> PROBLEM DETAILS: All the entries that follow are to be returned exactly.

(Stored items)
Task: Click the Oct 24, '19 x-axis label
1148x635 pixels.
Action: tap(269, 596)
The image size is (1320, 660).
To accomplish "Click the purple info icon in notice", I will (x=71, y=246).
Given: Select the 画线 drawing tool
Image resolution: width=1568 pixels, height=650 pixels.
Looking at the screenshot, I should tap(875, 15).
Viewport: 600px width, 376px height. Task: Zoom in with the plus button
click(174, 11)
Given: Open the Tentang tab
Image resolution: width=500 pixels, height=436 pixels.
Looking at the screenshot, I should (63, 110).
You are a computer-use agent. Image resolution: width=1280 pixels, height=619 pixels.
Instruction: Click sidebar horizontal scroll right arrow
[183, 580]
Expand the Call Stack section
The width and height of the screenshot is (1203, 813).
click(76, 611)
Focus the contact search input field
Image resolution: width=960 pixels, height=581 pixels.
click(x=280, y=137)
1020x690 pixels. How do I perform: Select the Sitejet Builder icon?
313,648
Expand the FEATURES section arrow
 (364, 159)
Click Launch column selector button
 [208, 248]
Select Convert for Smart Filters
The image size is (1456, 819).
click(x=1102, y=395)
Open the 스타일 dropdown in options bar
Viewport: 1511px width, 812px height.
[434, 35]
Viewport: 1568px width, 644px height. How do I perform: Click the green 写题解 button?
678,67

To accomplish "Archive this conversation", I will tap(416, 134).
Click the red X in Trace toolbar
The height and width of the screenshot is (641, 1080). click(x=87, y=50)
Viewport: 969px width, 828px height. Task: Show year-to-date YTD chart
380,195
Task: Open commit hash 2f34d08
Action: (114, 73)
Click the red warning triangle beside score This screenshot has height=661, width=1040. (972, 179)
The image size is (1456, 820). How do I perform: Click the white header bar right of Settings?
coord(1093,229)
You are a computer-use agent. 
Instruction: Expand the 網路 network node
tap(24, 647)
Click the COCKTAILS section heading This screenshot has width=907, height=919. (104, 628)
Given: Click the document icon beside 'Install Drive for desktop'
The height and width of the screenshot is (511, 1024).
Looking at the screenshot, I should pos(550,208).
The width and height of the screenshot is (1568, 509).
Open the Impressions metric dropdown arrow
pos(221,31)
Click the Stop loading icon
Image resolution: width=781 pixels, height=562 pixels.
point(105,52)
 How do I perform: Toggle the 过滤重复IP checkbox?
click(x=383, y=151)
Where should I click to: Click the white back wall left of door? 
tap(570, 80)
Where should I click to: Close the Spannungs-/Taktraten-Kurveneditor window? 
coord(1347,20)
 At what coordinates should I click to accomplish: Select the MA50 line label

> SOLVED EXERCISE:
Task: Click the Oct 24, '19 x-axis label
1148x635 pixels.
Action: tap(269, 596)
The image size is (1320, 660).
To accomplish "Click the purple info icon in notice", I will (x=71, y=246).
Given: Select the 画线 drawing tool
Image resolution: width=1568 pixels, height=650 pixels.
Looking at the screenshot, I should tap(875, 15).
Viewport: 600px width, 376px height. Task: Zoom in with the plus button
click(174, 11)
Given: Open the Tentang tab
Image resolution: width=500 pixels, height=436 pixels.
Looking at the screenshot, I should (63, 110).
You are a computer-use agent. Image resolution: width=1280 pixels, height=619 pixels.
Instruction: Click sidebar horizontal scroll right arrow
[183, 580]
Expand the Call Stack section
The width and height of the screenshot is (1203, 813).
click(76, 611)
Focus the contact search input field
Image resolution: width=960 pixels, height=581 pixels.
click(x=280, y=137)
1020x690 pixels. How do I perform: Select the Sitejet Builder icon?
313,648
Expand the FEATURES section arrow
 (364, 159)
Click Launch column selector button
 [208, 248]
Select Convert for Smart Filters
The image size is (1456, 819).
click(x=1102, y=395)
Open the 스타일 dropdown in options bar
Viewport: 1511px width, 812px height.
[434, 35]
Viewport: 1568px width, 644px height. How do I perform: Click the green 写题解 button?
678,67

To accomplish "Archive this conversation", I will tap(416, 134).
Click the red X in Trace toolbar
The height and width of the screenshot is (641, 1080). click(x=87, y=50)
Viewport: 969px width, 828px height. Task: Show year-to-date YTD chart
380,195
Task: Open commit hash 2f34d08
Action: (114, 73)
Click the red warning triangle beside score This screenshot has height=661, width=1040. (972, 179)
The image size is (1456, 820). How do I perform: Click the white header bar right of Settings?
coord(1093,229)
You are a computer-use agent. 
Instruction: Expand the 網路 network node
tap(24, 647)
Click the COCKTAILS section heading This screenshot has width=907, height=919. (104, 628)
Given: Click the document icon beside 'Install Drive for desktop'
The height and width of the screenshot is (511, 1024).
Looking at the screenshot, I should pos(550,208).
The width and height of the screenshot is (1568, 509).
Open the Impressions metric dropdown arrow
pos(221,31)
Click the Stop loading icon
Image resolution: width=781 pixels, height=562 pixels.
point(105,52)
 How do I perform: Toggle the 过滤重复IP checkbox?
click(x=383, y=151)
Where should I click to: Click the white back wall left of door? 
tap(570, 80)
Where should I click to: Close the Spannungs-/Taktraten-Kurveneditor window? 
coord(1347,20)
 At what coordinates should I click to accomplish: Select the MA50 line label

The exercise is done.